EXERCISE REQUIREMENTS: Where does the word "فایل" show up in the records? Copy every line that holds it.

· · · · · · ·

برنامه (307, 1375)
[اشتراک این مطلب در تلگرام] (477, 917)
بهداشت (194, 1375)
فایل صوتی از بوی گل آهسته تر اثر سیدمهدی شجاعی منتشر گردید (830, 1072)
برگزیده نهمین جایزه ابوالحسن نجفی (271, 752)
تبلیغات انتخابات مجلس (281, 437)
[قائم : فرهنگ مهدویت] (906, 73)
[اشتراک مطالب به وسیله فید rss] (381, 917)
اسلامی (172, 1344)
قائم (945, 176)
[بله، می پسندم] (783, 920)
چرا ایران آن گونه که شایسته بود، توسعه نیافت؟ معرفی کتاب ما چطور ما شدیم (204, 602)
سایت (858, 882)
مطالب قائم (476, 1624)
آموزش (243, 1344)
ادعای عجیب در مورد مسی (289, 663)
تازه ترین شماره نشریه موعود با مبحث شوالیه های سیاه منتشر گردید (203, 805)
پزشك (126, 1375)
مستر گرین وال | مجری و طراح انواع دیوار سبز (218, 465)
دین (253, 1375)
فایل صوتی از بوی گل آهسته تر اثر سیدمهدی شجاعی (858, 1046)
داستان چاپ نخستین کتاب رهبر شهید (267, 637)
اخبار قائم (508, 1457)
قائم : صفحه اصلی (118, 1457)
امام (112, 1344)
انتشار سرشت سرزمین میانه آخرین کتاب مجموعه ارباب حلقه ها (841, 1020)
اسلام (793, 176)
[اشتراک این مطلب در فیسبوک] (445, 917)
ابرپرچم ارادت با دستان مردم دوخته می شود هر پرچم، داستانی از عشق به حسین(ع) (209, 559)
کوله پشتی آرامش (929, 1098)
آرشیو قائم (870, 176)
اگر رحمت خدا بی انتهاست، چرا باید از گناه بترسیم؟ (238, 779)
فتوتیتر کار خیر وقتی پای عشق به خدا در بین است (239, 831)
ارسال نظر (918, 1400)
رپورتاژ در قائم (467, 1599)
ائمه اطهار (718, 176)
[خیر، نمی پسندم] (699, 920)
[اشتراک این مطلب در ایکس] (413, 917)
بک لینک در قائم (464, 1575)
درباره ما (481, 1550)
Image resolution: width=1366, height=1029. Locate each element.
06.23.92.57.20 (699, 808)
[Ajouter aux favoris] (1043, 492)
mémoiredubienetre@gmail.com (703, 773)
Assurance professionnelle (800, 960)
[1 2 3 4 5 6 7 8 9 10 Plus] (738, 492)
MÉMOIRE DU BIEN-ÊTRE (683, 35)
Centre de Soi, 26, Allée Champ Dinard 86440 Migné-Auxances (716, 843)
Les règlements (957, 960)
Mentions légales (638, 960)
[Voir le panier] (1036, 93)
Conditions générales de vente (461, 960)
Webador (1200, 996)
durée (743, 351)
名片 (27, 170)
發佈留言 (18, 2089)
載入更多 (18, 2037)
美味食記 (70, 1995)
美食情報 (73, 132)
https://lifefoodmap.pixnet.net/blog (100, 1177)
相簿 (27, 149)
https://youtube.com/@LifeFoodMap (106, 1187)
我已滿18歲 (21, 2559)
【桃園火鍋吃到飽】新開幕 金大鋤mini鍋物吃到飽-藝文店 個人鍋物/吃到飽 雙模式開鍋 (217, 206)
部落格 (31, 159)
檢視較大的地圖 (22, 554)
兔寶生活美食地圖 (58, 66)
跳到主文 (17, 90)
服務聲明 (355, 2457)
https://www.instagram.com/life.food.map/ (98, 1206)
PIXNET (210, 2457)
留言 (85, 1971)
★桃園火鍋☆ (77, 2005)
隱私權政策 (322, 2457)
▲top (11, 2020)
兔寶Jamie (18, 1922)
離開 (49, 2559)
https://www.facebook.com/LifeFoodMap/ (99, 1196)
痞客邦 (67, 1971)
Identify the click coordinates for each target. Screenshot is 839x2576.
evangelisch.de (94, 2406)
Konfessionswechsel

· · · · · · ·

ANSWER BOX:
فایل صوتی از بوی گل آهسته تر اثر سیدمهدی شجاعی منتشر گردید (830, 1072)
فایل صوتی از بوی گل آهسته تر اثر سیدمهدی شجاعی (858, 1046)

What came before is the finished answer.